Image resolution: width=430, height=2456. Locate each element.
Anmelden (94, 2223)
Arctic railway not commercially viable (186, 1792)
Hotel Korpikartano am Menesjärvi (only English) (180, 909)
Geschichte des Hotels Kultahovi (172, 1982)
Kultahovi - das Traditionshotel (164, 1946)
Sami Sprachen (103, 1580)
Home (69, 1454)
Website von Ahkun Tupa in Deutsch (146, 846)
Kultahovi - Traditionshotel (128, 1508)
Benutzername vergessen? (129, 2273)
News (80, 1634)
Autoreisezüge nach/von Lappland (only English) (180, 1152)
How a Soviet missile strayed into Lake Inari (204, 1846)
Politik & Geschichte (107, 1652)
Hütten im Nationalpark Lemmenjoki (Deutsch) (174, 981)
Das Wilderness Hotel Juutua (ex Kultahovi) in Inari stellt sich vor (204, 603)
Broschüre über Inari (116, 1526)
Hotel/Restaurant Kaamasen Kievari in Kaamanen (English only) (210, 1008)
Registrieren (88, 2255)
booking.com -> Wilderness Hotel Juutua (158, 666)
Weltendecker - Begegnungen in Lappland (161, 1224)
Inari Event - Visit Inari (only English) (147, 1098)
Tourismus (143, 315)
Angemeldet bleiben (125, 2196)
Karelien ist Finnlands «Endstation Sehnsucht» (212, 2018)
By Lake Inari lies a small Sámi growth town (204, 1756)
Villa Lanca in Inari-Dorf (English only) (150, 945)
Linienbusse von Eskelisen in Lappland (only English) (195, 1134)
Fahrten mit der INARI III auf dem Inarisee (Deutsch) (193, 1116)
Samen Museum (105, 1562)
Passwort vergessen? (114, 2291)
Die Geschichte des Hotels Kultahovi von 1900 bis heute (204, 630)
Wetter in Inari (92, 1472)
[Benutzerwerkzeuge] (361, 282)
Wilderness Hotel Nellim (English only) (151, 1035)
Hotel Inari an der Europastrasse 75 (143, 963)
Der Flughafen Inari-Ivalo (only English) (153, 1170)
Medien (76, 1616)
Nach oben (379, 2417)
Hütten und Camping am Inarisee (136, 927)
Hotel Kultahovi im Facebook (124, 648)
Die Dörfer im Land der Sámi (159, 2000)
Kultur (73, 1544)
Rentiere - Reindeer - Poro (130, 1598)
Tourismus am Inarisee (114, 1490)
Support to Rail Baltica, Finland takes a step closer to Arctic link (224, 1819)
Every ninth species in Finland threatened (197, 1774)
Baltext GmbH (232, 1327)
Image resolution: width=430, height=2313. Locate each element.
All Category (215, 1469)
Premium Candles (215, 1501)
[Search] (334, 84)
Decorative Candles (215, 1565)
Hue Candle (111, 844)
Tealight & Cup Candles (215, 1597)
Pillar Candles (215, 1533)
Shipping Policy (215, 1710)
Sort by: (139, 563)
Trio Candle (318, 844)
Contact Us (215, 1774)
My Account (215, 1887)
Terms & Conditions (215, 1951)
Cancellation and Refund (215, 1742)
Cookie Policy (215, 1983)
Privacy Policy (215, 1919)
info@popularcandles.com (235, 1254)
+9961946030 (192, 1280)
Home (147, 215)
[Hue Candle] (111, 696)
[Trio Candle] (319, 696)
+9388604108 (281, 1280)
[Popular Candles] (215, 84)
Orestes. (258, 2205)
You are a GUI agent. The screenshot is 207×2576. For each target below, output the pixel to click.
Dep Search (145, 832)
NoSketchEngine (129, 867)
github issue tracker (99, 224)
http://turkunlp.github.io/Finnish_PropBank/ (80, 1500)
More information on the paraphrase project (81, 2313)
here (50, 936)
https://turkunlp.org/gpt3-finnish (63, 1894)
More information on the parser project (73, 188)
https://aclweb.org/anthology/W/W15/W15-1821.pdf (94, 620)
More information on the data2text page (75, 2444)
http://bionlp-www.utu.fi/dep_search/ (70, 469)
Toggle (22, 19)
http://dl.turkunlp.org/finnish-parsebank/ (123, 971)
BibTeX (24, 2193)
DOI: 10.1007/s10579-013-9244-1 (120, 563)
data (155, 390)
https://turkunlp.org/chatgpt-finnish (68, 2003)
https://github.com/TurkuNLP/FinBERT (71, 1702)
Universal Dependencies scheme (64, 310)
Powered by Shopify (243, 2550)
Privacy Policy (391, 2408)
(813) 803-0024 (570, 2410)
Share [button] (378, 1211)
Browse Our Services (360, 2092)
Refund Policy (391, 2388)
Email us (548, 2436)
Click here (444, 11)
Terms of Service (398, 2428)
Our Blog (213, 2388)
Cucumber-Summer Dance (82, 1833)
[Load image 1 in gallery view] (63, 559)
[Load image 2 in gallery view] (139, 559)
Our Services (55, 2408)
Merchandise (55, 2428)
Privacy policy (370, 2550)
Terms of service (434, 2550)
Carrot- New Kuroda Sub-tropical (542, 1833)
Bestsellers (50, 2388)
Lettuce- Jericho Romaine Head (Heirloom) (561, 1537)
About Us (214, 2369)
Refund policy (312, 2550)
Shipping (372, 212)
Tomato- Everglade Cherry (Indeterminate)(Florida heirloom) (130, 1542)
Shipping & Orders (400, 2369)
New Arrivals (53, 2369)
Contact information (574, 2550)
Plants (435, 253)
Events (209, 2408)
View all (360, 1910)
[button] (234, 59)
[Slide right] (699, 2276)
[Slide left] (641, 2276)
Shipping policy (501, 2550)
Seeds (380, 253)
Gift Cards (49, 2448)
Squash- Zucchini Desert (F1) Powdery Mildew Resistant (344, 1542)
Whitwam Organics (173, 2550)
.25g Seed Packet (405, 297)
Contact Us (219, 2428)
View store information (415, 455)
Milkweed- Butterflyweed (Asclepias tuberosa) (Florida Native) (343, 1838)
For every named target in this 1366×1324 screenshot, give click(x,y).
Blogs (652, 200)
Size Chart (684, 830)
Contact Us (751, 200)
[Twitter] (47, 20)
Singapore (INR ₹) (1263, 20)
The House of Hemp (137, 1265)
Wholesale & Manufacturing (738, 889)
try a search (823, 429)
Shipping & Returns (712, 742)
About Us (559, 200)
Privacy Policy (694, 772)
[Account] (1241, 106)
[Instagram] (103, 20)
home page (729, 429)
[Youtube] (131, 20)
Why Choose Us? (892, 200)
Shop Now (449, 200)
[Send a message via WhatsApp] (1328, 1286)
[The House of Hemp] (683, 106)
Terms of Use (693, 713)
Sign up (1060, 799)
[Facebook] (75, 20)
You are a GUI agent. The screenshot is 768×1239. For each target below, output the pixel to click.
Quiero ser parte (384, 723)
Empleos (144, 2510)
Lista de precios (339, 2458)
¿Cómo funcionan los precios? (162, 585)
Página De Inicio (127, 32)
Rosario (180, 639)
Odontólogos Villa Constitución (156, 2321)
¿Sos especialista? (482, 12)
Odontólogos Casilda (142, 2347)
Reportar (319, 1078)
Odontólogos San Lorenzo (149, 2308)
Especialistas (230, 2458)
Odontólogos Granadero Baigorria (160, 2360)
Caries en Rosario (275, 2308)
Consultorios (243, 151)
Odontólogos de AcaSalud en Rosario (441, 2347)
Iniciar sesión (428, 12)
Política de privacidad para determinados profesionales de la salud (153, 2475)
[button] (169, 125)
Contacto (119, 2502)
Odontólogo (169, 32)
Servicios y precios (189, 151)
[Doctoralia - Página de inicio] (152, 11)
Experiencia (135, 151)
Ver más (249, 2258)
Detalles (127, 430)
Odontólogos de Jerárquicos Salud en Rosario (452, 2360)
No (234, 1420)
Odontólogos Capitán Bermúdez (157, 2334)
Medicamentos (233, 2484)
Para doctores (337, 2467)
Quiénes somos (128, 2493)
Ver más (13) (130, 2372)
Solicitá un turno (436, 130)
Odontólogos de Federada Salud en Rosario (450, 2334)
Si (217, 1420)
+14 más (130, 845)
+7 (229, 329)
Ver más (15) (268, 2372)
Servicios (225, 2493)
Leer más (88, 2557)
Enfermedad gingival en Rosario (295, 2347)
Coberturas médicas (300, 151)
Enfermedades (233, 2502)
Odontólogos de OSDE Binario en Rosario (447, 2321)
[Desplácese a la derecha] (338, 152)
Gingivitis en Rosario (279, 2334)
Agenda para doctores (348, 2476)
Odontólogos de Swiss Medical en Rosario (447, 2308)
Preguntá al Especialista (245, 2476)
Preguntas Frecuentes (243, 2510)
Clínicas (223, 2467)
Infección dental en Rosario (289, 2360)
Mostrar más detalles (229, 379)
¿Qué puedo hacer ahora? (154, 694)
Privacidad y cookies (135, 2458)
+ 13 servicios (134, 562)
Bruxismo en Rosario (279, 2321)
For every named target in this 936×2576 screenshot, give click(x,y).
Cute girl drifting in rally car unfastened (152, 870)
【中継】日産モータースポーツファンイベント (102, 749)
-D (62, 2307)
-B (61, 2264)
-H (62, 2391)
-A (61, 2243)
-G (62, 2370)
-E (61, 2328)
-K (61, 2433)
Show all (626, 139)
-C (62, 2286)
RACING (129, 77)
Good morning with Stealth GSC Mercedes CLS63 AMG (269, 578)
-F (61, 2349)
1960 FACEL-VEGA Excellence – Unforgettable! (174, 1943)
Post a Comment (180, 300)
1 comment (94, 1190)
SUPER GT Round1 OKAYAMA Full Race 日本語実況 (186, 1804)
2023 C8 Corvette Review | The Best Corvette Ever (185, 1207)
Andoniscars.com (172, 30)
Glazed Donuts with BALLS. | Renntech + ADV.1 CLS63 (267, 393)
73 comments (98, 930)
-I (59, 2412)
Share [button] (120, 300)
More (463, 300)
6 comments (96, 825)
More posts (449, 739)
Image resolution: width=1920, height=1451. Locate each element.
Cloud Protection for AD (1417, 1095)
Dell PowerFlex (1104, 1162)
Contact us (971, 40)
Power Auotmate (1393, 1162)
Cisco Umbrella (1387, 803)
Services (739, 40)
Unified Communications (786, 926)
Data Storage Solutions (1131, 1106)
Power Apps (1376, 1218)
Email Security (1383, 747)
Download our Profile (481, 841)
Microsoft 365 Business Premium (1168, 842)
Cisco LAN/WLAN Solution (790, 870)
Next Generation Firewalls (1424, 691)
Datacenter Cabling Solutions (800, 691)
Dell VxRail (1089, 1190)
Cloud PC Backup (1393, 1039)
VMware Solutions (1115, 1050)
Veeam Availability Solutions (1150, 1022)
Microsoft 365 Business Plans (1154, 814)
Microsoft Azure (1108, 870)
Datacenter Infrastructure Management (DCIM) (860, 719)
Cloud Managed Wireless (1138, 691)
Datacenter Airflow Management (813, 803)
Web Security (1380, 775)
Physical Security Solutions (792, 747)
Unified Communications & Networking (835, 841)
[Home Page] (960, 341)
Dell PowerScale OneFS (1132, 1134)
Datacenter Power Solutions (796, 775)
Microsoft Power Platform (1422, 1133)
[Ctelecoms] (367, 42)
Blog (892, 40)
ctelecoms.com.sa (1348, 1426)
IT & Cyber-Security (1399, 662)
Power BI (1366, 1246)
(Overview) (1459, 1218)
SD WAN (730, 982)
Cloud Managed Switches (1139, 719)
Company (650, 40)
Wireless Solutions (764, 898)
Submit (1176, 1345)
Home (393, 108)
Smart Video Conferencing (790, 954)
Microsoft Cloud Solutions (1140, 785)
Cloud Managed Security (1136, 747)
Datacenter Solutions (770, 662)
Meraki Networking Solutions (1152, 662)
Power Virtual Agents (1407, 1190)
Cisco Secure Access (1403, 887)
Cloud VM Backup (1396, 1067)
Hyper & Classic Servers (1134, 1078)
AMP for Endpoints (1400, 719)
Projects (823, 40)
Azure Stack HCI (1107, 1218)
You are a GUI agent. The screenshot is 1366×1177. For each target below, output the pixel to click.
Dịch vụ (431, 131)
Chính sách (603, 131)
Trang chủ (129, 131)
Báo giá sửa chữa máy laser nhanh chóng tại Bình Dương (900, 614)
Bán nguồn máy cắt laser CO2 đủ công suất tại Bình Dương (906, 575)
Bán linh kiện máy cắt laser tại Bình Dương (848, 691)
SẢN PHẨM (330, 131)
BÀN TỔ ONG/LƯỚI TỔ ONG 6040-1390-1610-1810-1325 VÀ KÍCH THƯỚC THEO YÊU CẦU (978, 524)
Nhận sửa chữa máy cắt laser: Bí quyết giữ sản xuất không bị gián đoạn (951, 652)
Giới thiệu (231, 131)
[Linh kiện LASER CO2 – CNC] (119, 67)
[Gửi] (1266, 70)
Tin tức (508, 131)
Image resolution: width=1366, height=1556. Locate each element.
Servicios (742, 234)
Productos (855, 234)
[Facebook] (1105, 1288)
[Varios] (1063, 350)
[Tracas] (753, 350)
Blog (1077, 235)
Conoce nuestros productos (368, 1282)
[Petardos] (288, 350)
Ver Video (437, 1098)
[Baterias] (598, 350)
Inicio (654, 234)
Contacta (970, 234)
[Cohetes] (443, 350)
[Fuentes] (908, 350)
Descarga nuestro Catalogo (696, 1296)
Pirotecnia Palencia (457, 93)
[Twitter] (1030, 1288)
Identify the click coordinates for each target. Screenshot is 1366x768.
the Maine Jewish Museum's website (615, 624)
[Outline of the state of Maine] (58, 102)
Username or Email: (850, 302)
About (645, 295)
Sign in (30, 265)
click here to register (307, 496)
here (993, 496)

§ **ACTION ITEM**
Using the entries above, give back exactly the line containing "Servicios (225, 2493)", the line containing "Cloud Managed Wireless (1138, 691)", and every line between them, and nothing else.

§ **COMPLETED TASK**
Servicios (225, 2493)
Leer más (88, 2557)
Enfermedad gingival en Rosario (295, 2347)
Coberturas médicas (300, 151)
Enfermedades (233, 2502)
Odontólogos de OSDE Binario en Rosario (447, 2321)
[Desplácese a la derecha] (338, 152)
Gingivitis en Rosario (279, 2334)
Agenda para doctores (348, 2476)
Odontólogos de Swiss Medical en Rosario (447, 2308)
Preguntá al Especialista (245, 2476)
Preguntas Frecuentes (243, 2510)
Clínicas (223, 2467)
Infección dental en Rosario (289, 2360)
Mostrar más detalles (229, 379)
¿Qué puedo hacer ahora? (154, 694)
Privacidad y cookies (135, 2458)
+ 13 servicios (134, 562)
Bruxismo en Rosario (279, 2321)
For every named target in this 936×2576 screenshot, give click(x,y).
Cute girl drifting in rally car unfastened (152, 870)
【中継】日産モータースポーツファンイベント (102, 749)
-D (62, 2307)
-B (61, 2264)
-H (62, 2391)
-A (61, 2243)
-G (62, 2370)
-E (61, 2328)
-K (61, 2433)
Show all (626, 139)
-C (62, 2286)
RACING (129, 77)
Good morning with Stealth GSC Mercedes CLS63 AMG (269, 578)
-F (61, 2349)
1960 FACEL-VEGA Excellence – Unforgettable! (174, 1943)
Post a Comment (180, 300)
1 comment (94, 1190)
SUPER GT Round1 OKAYAMA Full Race 日本語実況 (186, 1804)
2023 C8 Corvette Review | The Best Corvette Ever (185, 1207)
Andoniscars.com (172, 30)
Glazed Donuts with BALLS. | Renntech + ADV.1 CLS63 (267, 393)
73 comments (98, 930)
-I (59, 2412)
Share [button] (120, 300)
More (463, 300)
6 comments (96, 825)
More posts (449, 739)
Image resolution: width=1920, height=1451. Locate each element.
Cloud Protection for AD (1417, 1095)
Dell PowerFlex (1104, 1162)
Contact us (971, 40)
Power Auotmate (1393, 1162)
Cisco Umbrella (1387, 803)
Services (739, 40)
Unified Communications (786, 926)
Data Storage Solutions (1131, 1106)
Power Apps (1376, 1218)
Email Security (1383, 747)
Download our Profile (481, 841)
Microsoft 365 Business Premium (1168, 842)
Cisco LAN/WLAN Solution (790, 870)
Next Generation Firewalls (1424, 691)
Datacenter Cabling Solutions (800, 691)
Dell VxRail (1089, 1190)
Cloud PC Backup (1393, 1039)
VMware Solutions (1115, 1050)
Veeam Availability Solutions (1150, 1022)
Microsoft 365 Business Plans (1154, 814)
Microsoft Azure (1108, 870)
Datacenter Infrastructure Management (DCIM) (860, 719)
Cloud Managed Wireless (1138, 691)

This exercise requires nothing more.